# [Consigne 1]
Recopiez à l'identique les lignes des enregistrements, de la ligne qui contient "You are a computer-use" jusqu'à celle qui contient "(x=153, y=150)", ces deux lignes comprises. Laissez les images de côté.

# [Texte fourni]

III. — Les zones de propriété paysanne
7On est loin de tout savoir sur la petite exploitation paysanne qui n’avait pas disparu. Il semble en tous cas que dans des zones assez saines — donc en altitude — mais dépourvues de bonnes terres ou de grands espaces vides, les haciendas ne se soient pas étalées largement. Là où les cultures tropicales étaient impossibles, où une population assez nombreuse vivait de longue date dès avant la conquête, seule la hacienda de type traditionnel pouvait s’établir. Dans certaines régions elle était loin d’avoir soumis tous les gens et englobé toutes les terres. La persistance des communautés paysannes avec leurs terroirs est évidente dans des régions densément peuplées de l’ancien empire aztèque. En tout cas le bassin de Toluca et celui de Puebla-Tlaxcala présentent cette particularité, dans les régions où les terroirs étaient semble-t-il plus favorables à la petite exploitation, par la variété de leurs possibilités : sur de courtes distances on y trouve la forêt ou la pâture, la terre de labour non irrigable et la zone marécageuse où l’aménagement d’un drainage assure des récoltes régulières mieux qu’en terre sèche. Là les communautés paysannes ont assez bien défendu leurs terroirs même si les haciendas étaient présentes. Lors de l’amorce de croissance démographique de l’époque de paix porfïrienne, la faim de terre de ces paysans s’est bien sûr accentuée. Il en était de même dans les zones montagneuses très faiblement pourvues de terres de labours : montagnes tarasques, montagnes du Chiapas central, partie centrale de la Sierra Madre orientale.
8Il semble qu’une petite agriculture paysanne se soit aussi développée avec un peuplement métis ou blanc dans les terres médiocres mais saines, à la limite de la sécheresse, au nord du Bajío. Le fait est connu pour les Altos de Jalisco où cette population est nombreuse. Ailleurs ce semble être l’origine de hameaux dispersés (rancherias) dans des zones boisées d’altitude moyenne que les populations indigènes n’avaient pas densément occupées, par exemple au flanc sud de l’axe volcanique (états de Mexico, Guerrero, Michoacán).
9Quelle est la situation juridique des terres aux mains des paysans au début du xxe siècle ? Dans le cas des rancherias, hameaux de métis, les labours sont en général déjà des propriétés privées mais les forêts et pâtures sont collectivement possédées sans titres. Dans les villages de tradition indigène, la population agglomérée a hérité à la fois des traditions précoloniales et du sens de l’urbanisme espagnol : si la maison et le jardin sont possédés individuellement, des règles d’usage existent pour la zone urbanisée. En particulier la communauté garde des terres libres pour l’attribution de lots à bâtir. La communauté possède aussi bien entendu en commun les forêts, pacages et prairies qui sont exploités par tous les habitants sans appropriation individuelle. Restent les terres de labour. En général dans les régions du centre du Mexique, les villageois ont déjà à la fin du xixe des droits stables sur les parcelles qu’ils cultivent en permanence depuis des générations. Cependant ces labours sont dévolus à un village déterminé et la vente, surtout à des gens n’appartenant pas à la communauté villageoise, est exclue. L’absence de titres pour les parcelles de labours, la desamortización légale des terres possédées en commun par les villages favorisent l’effritement du patrimoine foncier des paysans à l’époque porfirienne.

# [Consigne 2]
Répondez s'il vous plaît à ces questions sur le texte fourni :
(a) Quels deux bassins présentent la persistance des communautés paysannes avec leurs terroirs ?
(b) Quel nom donne-t-on aux hameaux dispersés des zones boisées d'altitude moyenne ?
(c) Dans les villages de tradition indigène, qu'est-ce qui est exclu pour les terres de labour ?

# [Enregistrements affichés]
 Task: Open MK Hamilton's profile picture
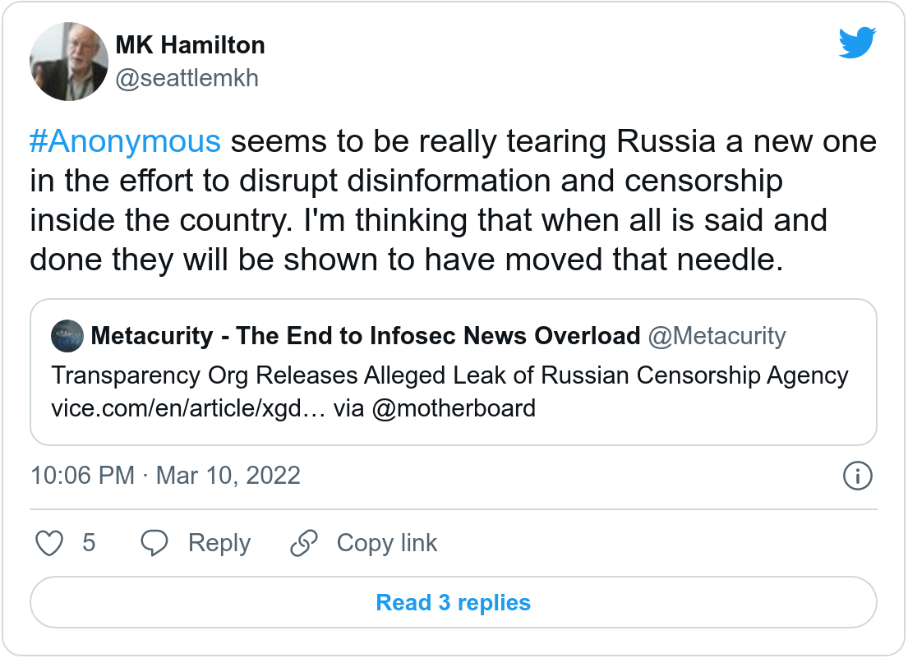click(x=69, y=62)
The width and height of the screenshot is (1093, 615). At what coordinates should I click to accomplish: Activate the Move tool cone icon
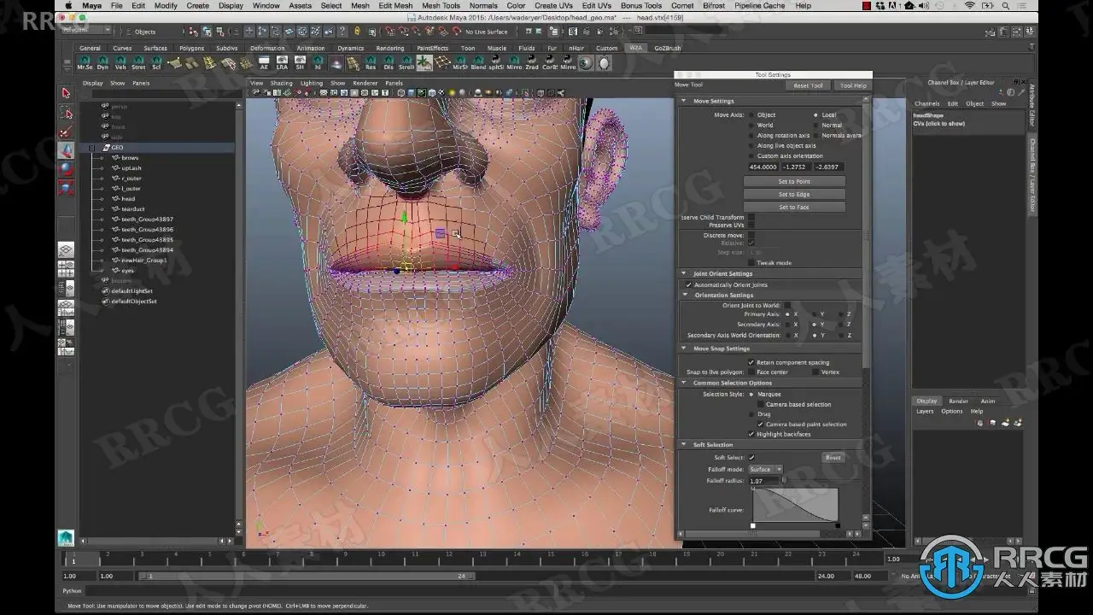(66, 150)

---

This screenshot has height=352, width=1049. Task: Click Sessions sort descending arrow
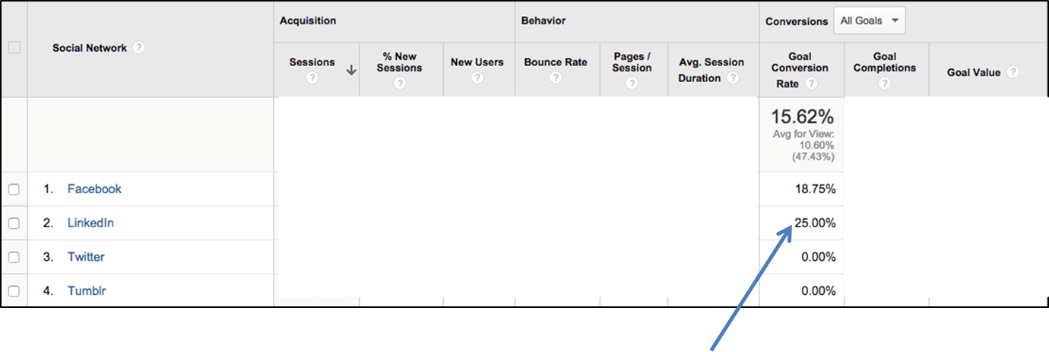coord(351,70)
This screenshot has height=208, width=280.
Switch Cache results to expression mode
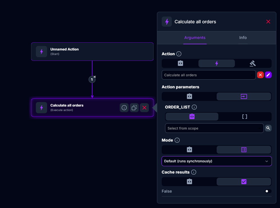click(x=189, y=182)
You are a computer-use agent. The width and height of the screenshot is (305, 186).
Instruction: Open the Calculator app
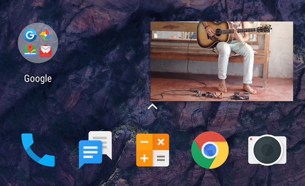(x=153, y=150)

# [Résultat 1]
You are a computer-use agent. The width and height of the screenshot is (305, 186).
Instruction: Open the Calculator app
(x=153, y=150)

# [Résultat 2]
(a) Le bassin de Toluca et celui de Puebla-Tlaxcala.
(b) Rancherias.
(c) La vente, surtout à des gens n'appartenant pas à la communauté villageoise.